Driver's ed is a course you don't want to miss. But if adding yet another class to your schedule doesn't sound too cool, check out why it's to your advantage to take driver education--especially if you'd like to see a driver's license in your future.
Why Take Driver's Ed
Your mom might be a good driver, but she might not be the best one to teach you. Many states require new drivers to first obtain a learner’s permit and then to take a state-certified driver’s ed course. Even when it is not mandatory, such courses are often more comprehensive and efficient than learning on your own or from a biased family member.
Driving schools do their research - they know exactly what the state expects of you in the written and driving tests. That means they know the best ways to prepare you including teaching you everything from the basics of traffic laws and traffic signs to fundamental safety tips that, even if they're not on the exam, will undoubtedly make you a better driver.
Teaching the Importance of Safety
In addition to modeling good driving etiquette and providing experienced instruction, driving schools reinforce the best practices - such as distraction-free driving tips - to keep all of us alert and safe on the roads.
Your local driving instruction courses may provide additional information specific to your area, such as tips on:
- Freeway driving.
- Inclement weather.
- Navigating busy urban streets.
Driving schools often offer practice testsaimed at your state’s specific driver education requirements, giving you the inside scoop at what is expected.
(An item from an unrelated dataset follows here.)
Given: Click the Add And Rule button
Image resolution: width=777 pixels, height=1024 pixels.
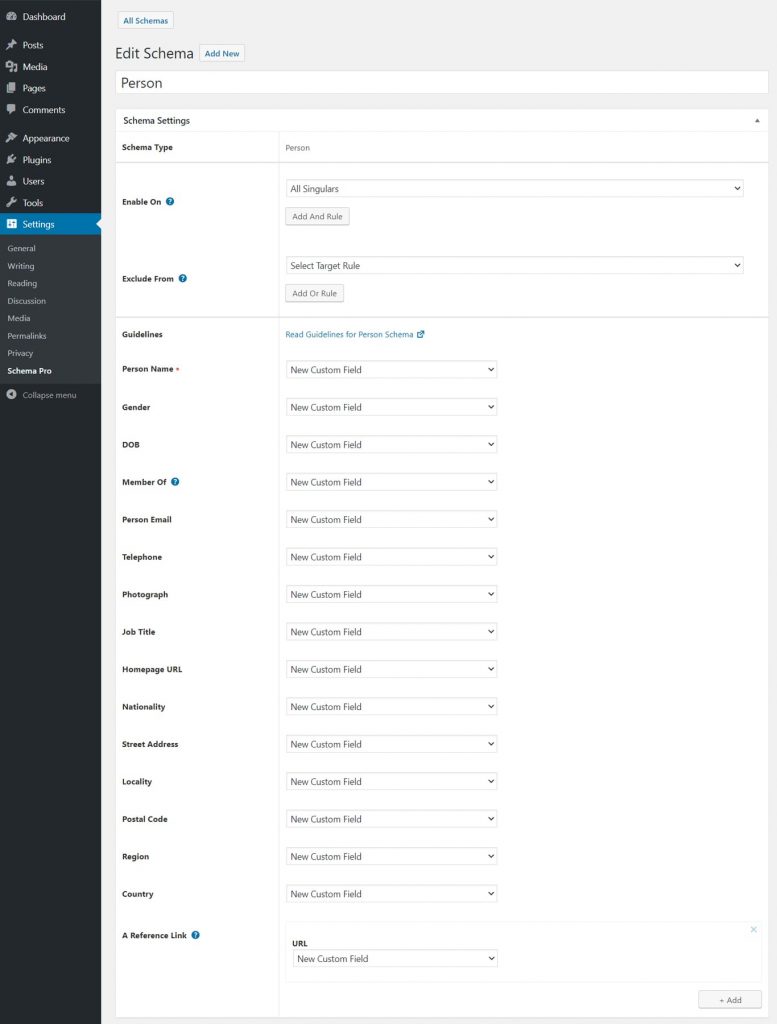Looking at the screenshot, I should (x=317, y=216).
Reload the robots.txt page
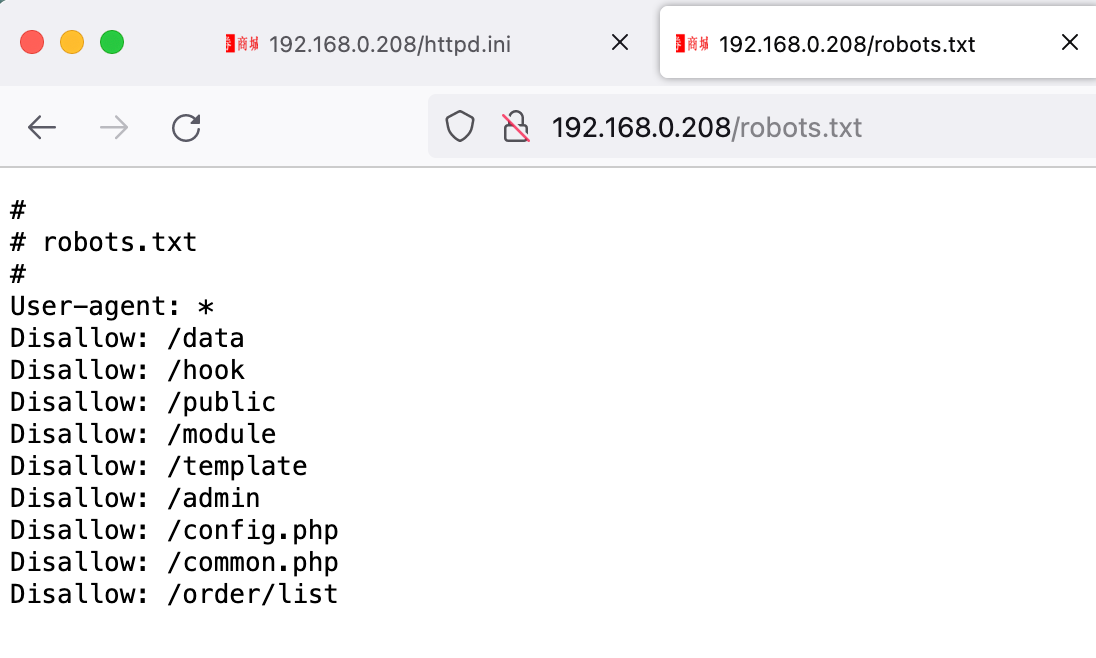 pos(186,128)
You can even find these practice tests online, on your state's DMV Web site, in your driver handbook, or from third-party companies.
Also, some states will even waive portions of your license or driving exam when you present a waiver from your driving instructor showing that you have completed a certain number of training hours.
Parent-Taught Driver Education
Some states, such as Texas and Oklahoma, accept parent-taught driver education certification as an alternative to commercial driving school or public school courses. This means that a licensed driver (usually a parent) teaches the new driver the ropes and certifies that the new driver has completed the required number of practice hours.
Various organizations offer instructional materials to aid this process, but before buying any materials, you should check your state's rules on applying for a new license.
Generally, teens and parents choose the parent-taught road because they don't live close to third-party schools or the teen's high school doesn't teach driver's ed. Ultimately, the most sure-fire way to get proper training is to go to the professionals. A driver education course will provide valuable road skills and knowledge of the law, laying the groundwork for successful graduation from your driver's permit to your driver’s license.